* Supplied information:
______
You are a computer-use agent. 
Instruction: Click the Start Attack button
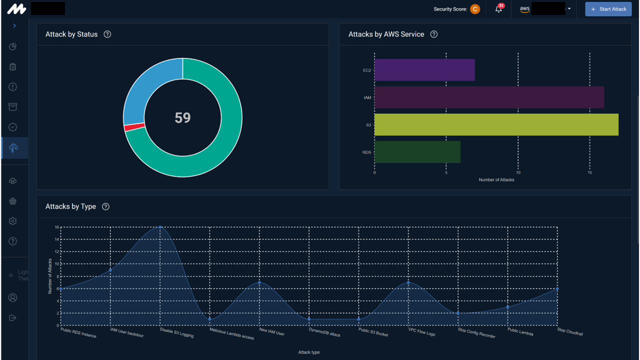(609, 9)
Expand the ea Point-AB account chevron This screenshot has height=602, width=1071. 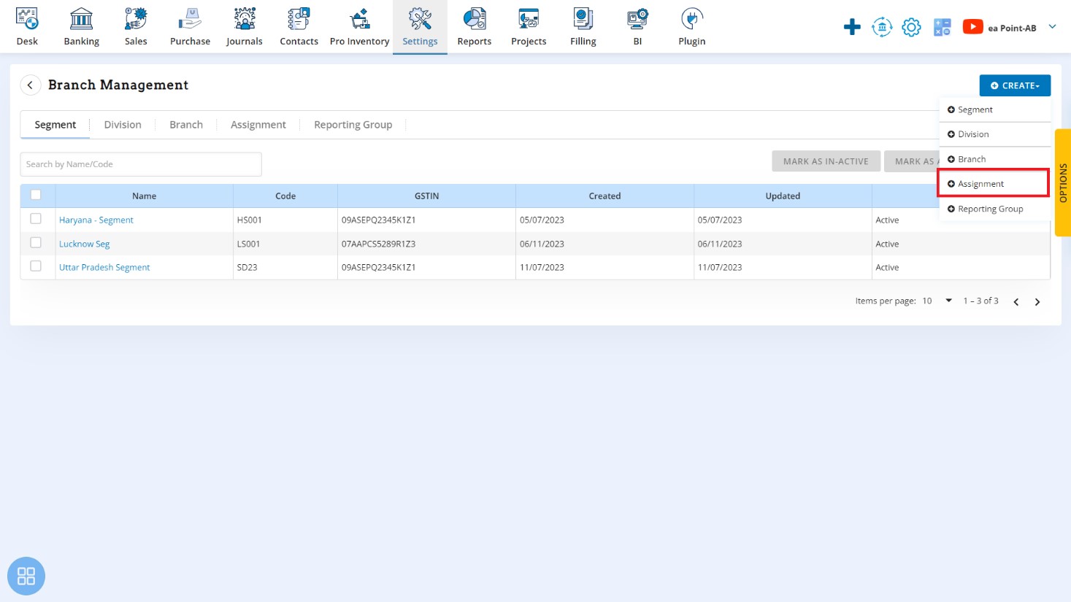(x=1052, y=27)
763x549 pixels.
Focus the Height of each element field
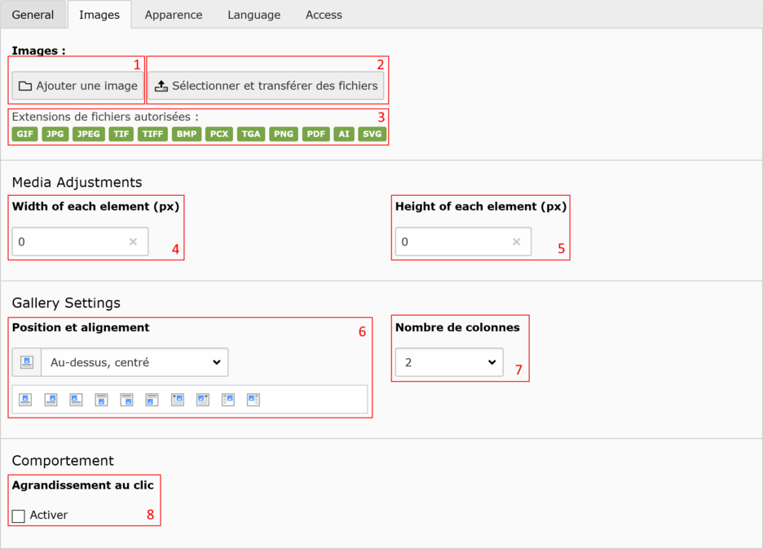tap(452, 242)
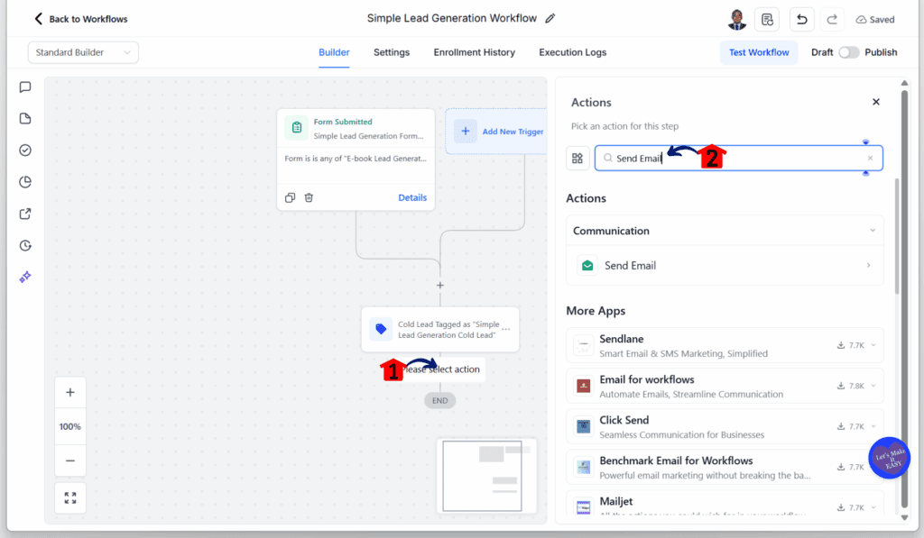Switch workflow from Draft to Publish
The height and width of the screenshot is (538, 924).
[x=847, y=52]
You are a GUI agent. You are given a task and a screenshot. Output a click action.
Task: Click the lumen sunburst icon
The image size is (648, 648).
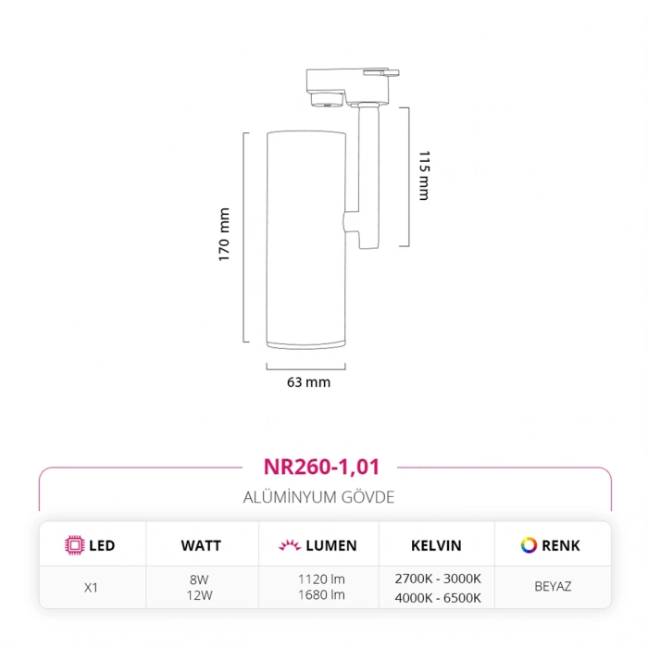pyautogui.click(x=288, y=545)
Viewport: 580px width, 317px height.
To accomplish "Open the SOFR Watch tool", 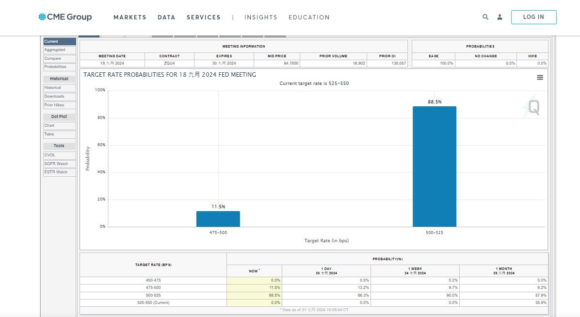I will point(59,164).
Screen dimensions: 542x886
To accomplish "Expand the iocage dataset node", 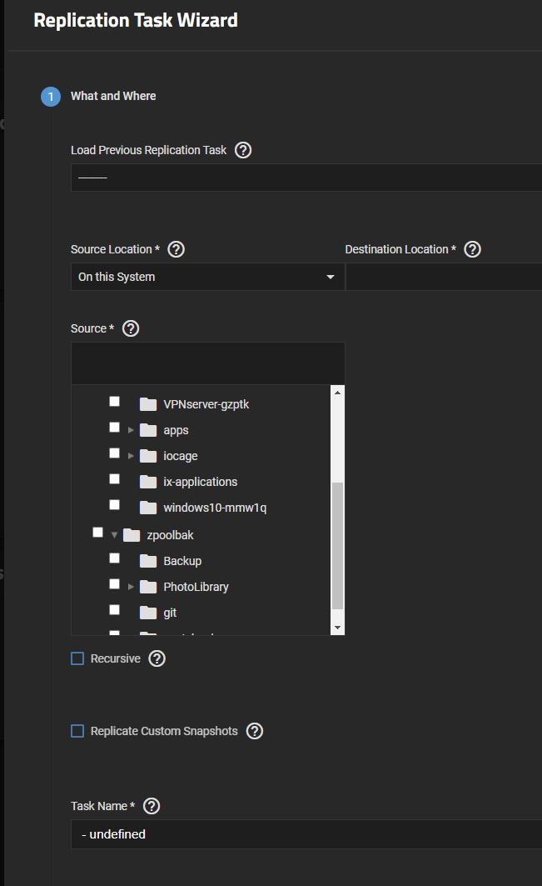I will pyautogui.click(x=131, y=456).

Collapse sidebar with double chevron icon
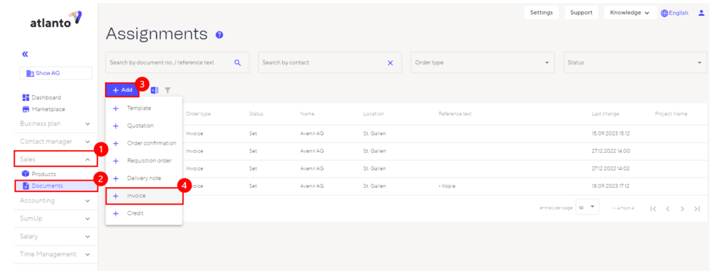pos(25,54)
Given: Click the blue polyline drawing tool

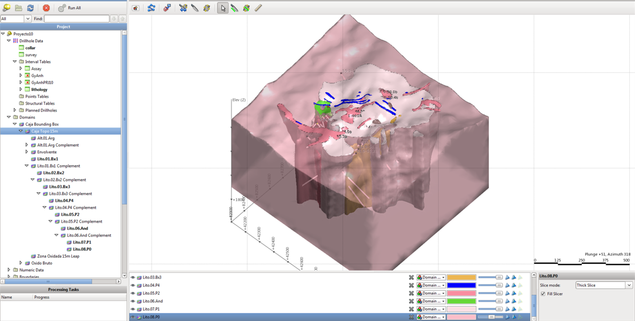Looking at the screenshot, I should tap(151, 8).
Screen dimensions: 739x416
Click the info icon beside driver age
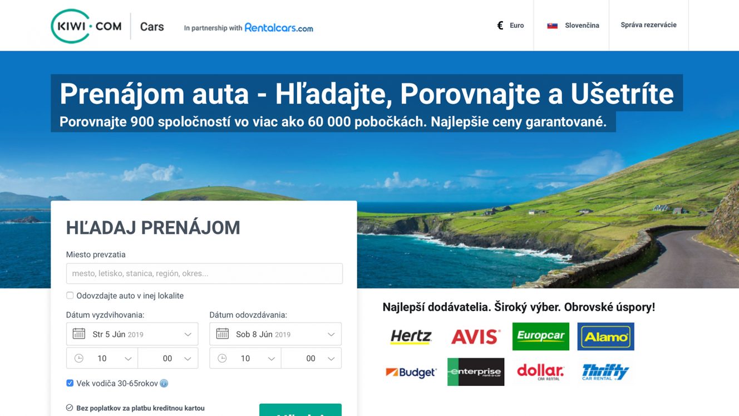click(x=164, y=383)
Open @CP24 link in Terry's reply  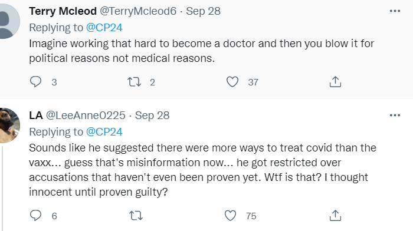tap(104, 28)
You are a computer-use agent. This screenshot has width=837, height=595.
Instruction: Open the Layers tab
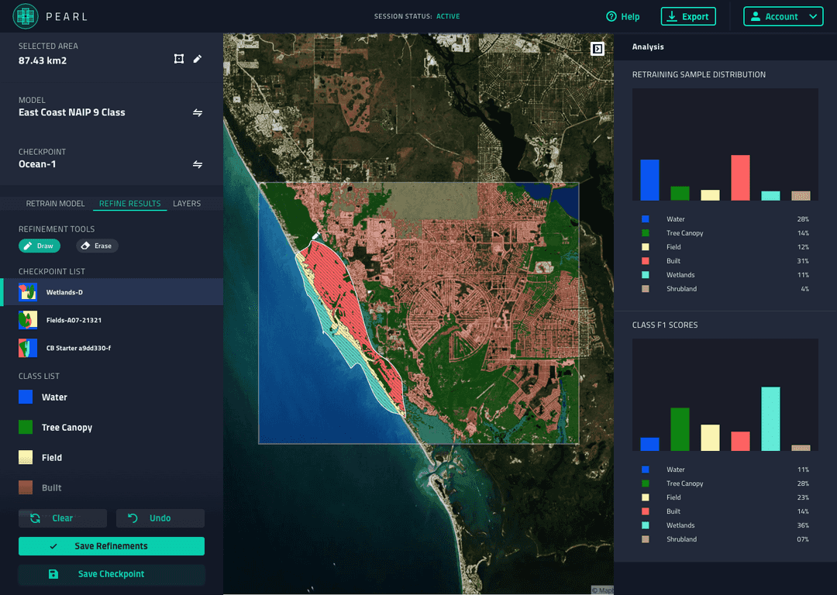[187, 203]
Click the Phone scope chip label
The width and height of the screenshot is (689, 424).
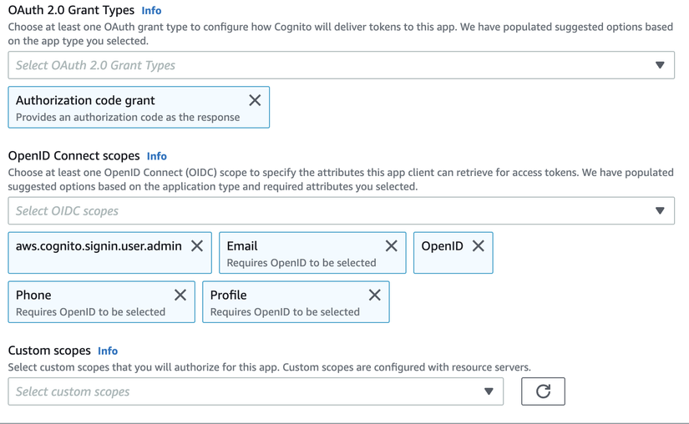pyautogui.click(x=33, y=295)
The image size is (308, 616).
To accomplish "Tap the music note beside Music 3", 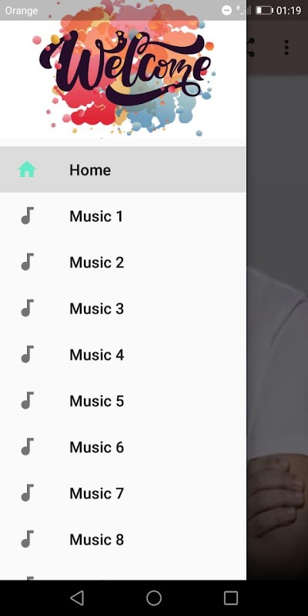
______
Copy out every line from the data above in which the word "computer" occurs.

* Solution to this task:
You are a computer-use agent. 
You are a computer-use agent. This screenshot has width=837, height=595.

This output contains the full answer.